Medline ® Abstract for Reference 67
of 'Familial risk factors for pancreatic cancer and screening of high-risk patients'
Intraductal papillary mucinous neoplasms of the pancreas: an updated experience.
Sohn TA, Yeo CJ, Cameron JL, Hruban RH, Fukushima N, Campbell KA, Lillemoe KD
Ann Surg. 2004;239(6):788.
OBJECTIVE: To update the authors' experience with intraductal papillary mucinous neoplasms (IPMNs) of the pancreas.
BACKGROUND DATA: IPMNs are intraductal mucin-producing cystic neoplasms of the pancreas with clear malignant potential. Since the authors' 2001 report, the number of IPMNs resected at our institution has more than doubled, providing an opportunity to define the clinical features of this distinct neoplasm.
METHODS: All patients undergoing pancreatic resection for an IPMN at the Johns Hopkins Hospital between January 1987 and March 2003 were evaluated. Noninvasive IPMNs were classified as "adenoma," "borderline," or "carcinoma-in situ" (CIS) depending on the degree of dysplasia within the specimen. Invasive cancers were classified as tubular, colloid, mixed, or anaplastic types. Pathology was retrospectively reviewed to identify main-duct or branch-duct origin of the tumors. Long-term overall survival for patients having IPMNs with invasive cancer was compared with those patients having IPMNs without an invasive component.
RESULTS: Between January 1987 and March 2003, inclusive, 136 pancreatic resections were performed for patients with IPMNs, with 78 resections performed since January 2001. The mean age of the patients was 66.8 +/- 1.1 years, with 57% being male and 89% white. Pancreaticoduodenectomy was performed in 71% of patients, total pancreatectomy in 15%, distal pancreatectomy in 12%, and central pancreatic resection in 2%. IPMNs without evidence of invasive cancer were identified in 62% (n = 84) of patients (17% adenoma, 28% borderline, or 55% CIS). The remaining 38% (n = 52) of patients had IPMNs with associated invasive cancer (60% tubular, 27% colloid, 7% mixed, and 6% anaplastic). The mean age of patients with IPMN adenoma was 63.2 years, 66.7 years for those with borderline/CIS IPMNs, and 68.1 years for those with invasive cancer (P = 0.08, adenomas vs. invasive cancer). In those patients with invasive cancers, 15% had invasive cancer at the final surgical margin, 23% had IPMN without invasive cancer at the margin, and 54% had lymph node metastases. Residual IPMN was identified at the neck or uncinate margin in 24% of patients with noninvasive IPMNs. The overall 5-year survival for patients having IPMNs without invasive cancer was 77% (several deaths secondary to metachronous invasive cancer), compared with 43% in those patients with an invasive component (P<0.0001). There were no differences in survival when comparing adenomas, borderline neoplasms, and CIS. Similarly, there were no statistically significant differences in survival when comparing branch-duct, main-duct, and combined variants; however, the branch-duct variants were more often noninvasive. For those patients with invasive IPMNs, 2-year survival was 40% when margins were positive for invasive cancer or for IPMN without invasive cancer, and 60% when margins were tumor-free (P = 0.15). Those patients with colloid carcinomas (n = 14) had improved survival compared with those with tubular carcinomas(n = 31), with 5-year survival rates of 83% and 24%, respectively. IPMN recurrences and deaths from cancer occurred in patients with both invasive and noninvasive IPMNs at initial resection.
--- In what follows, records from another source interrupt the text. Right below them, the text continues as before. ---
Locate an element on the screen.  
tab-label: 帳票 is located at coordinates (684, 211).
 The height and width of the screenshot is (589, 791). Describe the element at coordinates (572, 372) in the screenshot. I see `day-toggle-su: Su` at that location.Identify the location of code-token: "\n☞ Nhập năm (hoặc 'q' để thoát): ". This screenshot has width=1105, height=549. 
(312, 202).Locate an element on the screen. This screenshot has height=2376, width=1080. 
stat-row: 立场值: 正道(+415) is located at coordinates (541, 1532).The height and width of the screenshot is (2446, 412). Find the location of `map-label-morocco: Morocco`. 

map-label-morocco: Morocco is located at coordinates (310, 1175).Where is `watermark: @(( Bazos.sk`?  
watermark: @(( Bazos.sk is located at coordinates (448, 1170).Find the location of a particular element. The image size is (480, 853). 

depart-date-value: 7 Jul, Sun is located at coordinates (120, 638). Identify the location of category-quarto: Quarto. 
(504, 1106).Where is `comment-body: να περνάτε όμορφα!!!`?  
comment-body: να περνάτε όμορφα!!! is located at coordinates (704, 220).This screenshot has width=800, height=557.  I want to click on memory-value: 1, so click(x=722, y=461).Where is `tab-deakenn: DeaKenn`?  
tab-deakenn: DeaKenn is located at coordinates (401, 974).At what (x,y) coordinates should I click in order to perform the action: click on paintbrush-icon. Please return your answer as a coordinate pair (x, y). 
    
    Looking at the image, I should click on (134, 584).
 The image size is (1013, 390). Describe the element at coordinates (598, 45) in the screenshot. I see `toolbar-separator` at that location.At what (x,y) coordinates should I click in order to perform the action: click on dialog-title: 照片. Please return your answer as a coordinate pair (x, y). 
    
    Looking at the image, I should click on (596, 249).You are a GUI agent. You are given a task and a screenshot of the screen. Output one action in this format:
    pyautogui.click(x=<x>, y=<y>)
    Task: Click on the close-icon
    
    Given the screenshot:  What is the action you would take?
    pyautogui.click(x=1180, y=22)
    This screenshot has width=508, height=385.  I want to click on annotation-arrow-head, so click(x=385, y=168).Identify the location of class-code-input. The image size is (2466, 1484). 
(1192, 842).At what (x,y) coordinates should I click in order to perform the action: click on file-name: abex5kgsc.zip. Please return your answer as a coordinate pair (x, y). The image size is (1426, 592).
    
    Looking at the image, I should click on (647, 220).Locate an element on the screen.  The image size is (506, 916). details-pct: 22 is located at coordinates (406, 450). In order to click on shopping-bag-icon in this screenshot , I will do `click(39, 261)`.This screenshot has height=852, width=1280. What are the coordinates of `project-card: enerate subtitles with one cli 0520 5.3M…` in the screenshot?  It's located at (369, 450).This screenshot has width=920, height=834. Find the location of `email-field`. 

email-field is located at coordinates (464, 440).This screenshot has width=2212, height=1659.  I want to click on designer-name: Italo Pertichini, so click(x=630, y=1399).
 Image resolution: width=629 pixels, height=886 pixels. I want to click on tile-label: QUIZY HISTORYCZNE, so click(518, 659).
CONCLUSIONS: IPMNs continue to be recognized with increasing frequency. Five-year survival for those patients following resection of IPMNs with invasive cancer (43%) is improved compared with those patients with resected pancreatic ductal adenocarcinoma in the absence of IPMN (averages 15%-25%). Survival following resection of IPMNs without invasive cancer (regardless of degree of dyplasia) is good, but recurrent disease in the residual pancreas suggests that long-term surveillance is critical. Based on the age at resection data, there appears to be a 5-year lag time from IPMN adenoma (63.2 years) to invasive cancer (68.1 years).
Departments of Surgery, Johns Hopkins Medical Institutions, Baltimore, MD, USA.